Alla ricerca di una vera opposizione con l’aiuto di Piero Calamandrei

Dalla Rassegna stampa

Si è sempre ritenuto che la democrazia consistesse in una maggioranza che governa e una minoranza che controlla. Eppure gli scandali dei rimborsi spese sono emersi perché ci sono magistrati, non da opposizioni consiliari che fanno il loro mestiere. In Italia c’è un’opposizione che controlla, da qualche parte?
Roberto Colombo, Milano

Opposizione cercasi, osserva lei facendo riferimento all’ingloriosa pagina degli scandali dei rimborsi spese dei partiti e dopo aver affermato che la democrazia consiste in una maggioranza che governa e una minoranza che controlla. Partiamo da qui, dai fondamentali. Scriveva nel luglio 1948 Piero Calamandrei che «in Parlamento bisogna essere in due, una maggioranza e una opposizione (...). Dove la maggioranza non deve essere un ventricolo pronto a trangugiare l’opposizione (...)». A sua volta «anche l’opposizione, se si vuol che il Parlamento funzioni, non deve mai perdere la fede nella utilità delle discussioni. Se l’opposizione intende l’importanza istituzionale della sua funzione, essa deve sentirsi sempre il centro vivo del Parlamento, la sua forza propulsiva e rinnovatrice, lo stimolo che dà senso di responsabilità e dignità politica alla maggioranza che governa: un governo parlamentare non ha infatti altro titolo di legittimità fuor di quello che gli deriva dal superare giorno per giorno pazientemente i contrasti dell’opposizione, come avviene del volo aereo, che ha bisogno per reggersi della resistenza dell’aria».
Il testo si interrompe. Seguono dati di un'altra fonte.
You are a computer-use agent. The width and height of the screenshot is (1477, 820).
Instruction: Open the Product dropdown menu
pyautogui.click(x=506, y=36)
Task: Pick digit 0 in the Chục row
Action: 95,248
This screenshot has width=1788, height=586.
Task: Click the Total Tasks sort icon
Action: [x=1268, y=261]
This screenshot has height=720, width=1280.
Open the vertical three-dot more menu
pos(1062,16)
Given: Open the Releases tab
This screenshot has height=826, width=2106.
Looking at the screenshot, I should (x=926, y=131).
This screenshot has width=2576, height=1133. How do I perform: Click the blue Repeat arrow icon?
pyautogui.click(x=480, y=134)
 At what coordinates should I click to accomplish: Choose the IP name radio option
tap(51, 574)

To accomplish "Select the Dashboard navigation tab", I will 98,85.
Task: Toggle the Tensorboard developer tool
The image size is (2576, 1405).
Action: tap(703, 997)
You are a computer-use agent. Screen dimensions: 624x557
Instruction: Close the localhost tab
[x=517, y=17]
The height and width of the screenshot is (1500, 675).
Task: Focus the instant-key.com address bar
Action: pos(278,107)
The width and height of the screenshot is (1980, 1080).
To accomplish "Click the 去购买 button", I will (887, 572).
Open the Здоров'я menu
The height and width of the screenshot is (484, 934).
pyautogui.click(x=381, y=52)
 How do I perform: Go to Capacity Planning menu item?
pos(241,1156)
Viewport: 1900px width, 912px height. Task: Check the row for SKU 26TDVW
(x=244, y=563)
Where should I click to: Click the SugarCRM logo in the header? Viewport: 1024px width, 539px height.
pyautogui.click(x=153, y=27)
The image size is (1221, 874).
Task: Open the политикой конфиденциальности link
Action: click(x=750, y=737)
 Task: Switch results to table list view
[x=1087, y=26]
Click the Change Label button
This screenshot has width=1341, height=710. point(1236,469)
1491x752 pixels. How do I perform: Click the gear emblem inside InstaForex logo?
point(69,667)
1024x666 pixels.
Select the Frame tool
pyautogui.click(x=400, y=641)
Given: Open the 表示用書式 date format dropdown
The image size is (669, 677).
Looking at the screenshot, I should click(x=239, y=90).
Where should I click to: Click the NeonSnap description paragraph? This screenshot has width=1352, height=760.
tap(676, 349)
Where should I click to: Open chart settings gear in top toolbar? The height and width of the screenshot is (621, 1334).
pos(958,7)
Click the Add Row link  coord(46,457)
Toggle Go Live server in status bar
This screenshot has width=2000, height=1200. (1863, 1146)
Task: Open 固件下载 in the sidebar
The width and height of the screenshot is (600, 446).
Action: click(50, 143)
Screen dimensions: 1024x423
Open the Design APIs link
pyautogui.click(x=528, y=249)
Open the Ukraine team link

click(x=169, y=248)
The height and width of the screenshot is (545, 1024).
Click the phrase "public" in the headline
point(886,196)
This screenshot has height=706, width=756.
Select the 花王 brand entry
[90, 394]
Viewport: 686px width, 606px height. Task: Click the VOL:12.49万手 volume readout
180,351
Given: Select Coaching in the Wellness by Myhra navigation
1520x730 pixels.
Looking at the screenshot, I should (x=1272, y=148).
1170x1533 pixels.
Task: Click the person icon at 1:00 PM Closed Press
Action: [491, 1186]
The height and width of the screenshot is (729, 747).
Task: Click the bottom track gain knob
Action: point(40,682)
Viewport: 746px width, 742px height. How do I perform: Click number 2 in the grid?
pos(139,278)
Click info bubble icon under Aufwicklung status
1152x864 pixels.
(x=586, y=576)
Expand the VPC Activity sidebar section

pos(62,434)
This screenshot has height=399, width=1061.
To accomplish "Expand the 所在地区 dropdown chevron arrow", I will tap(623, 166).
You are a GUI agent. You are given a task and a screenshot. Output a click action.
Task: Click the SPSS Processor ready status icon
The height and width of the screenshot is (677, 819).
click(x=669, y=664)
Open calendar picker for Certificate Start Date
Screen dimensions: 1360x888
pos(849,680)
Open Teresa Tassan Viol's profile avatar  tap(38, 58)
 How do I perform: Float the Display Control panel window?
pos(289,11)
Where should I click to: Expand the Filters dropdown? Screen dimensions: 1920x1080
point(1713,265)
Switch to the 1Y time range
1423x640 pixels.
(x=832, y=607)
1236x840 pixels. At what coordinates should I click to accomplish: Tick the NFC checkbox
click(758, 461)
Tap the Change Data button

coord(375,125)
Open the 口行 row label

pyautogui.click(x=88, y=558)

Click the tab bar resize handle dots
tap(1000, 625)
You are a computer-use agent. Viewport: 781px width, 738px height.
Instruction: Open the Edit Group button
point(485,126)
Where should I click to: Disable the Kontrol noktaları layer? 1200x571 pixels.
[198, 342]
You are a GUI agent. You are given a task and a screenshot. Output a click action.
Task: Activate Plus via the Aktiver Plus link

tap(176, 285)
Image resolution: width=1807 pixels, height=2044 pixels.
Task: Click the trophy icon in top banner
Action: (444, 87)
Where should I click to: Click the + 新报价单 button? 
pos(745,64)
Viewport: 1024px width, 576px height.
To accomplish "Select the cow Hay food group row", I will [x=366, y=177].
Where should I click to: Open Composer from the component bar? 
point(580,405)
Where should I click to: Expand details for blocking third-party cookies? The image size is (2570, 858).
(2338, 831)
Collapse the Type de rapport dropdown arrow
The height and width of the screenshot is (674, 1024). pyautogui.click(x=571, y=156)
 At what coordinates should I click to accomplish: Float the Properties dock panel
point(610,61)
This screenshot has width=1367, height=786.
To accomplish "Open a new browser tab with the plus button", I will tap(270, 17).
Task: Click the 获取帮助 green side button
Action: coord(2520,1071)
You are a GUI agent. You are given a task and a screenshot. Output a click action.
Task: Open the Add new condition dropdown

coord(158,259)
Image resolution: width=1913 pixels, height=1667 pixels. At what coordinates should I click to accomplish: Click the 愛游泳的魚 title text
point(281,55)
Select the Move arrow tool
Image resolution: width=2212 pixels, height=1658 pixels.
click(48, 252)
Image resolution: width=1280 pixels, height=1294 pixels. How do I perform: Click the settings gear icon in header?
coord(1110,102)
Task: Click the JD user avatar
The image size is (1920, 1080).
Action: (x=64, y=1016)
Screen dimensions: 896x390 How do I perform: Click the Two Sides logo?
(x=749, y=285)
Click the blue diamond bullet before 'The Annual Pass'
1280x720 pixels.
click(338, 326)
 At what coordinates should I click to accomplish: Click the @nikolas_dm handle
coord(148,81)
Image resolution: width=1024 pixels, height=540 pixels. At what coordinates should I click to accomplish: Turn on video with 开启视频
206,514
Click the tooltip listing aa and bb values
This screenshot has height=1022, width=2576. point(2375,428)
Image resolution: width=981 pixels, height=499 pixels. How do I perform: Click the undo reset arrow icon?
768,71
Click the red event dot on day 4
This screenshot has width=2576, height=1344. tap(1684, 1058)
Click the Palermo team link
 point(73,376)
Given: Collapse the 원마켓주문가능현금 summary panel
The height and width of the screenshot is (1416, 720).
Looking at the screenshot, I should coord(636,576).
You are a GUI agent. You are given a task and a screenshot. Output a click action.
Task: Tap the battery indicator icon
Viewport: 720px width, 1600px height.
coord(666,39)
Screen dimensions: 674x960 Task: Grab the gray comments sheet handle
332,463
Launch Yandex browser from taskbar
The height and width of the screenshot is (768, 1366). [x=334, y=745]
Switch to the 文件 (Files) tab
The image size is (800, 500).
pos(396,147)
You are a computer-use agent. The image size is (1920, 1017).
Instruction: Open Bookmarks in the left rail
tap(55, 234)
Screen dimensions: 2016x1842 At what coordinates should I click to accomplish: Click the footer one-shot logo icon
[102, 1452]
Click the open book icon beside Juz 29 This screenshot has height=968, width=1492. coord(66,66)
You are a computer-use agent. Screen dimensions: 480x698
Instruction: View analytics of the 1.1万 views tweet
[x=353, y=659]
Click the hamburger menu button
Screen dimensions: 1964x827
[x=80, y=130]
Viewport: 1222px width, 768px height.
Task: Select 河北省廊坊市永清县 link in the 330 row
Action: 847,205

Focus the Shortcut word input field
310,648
Questo è quello che dovrebbe succedere in Parlamento, attraverso un confronto-scontro che esalti e non mortifichi la democrazia. Il problema è che nei "parlamentini" regionali (nel 1948 non c’erano, sono venuto molti anni dopo) questa traccia virtuosa si è persa e lo stesso Parlamento nazionale è stato a sua volta investito dello scandalo dei rimborsi ai partiti, metodo che è servito ad aggirare il referendum del 1993 con il quale gli italiani avevano sancito l’abrogazione del finanziamento pubblico dei partiti. Su questo fronte (i soldi, partita da 2,7 miliardi in vent’anni) maggioranza e opposizione (entrambe di ogni colore) hanno trovato, purtroppo, solidi e molto interessati punti di contatto. Il silenzio complice sugli scandalosi sprechi di denaro pubblico, va detto, è stato rotto per la prima volta a Roma dai consiglieri regionali dei Radicali, il partito che del resto aveva promosso il referendum del 1993. Ed è la prova che un’opposizione «anche se ridotta a un esiguo drappello di pochi isolati», come scriveva Calamandrei, può fare cose utili e aprire varchi insperati.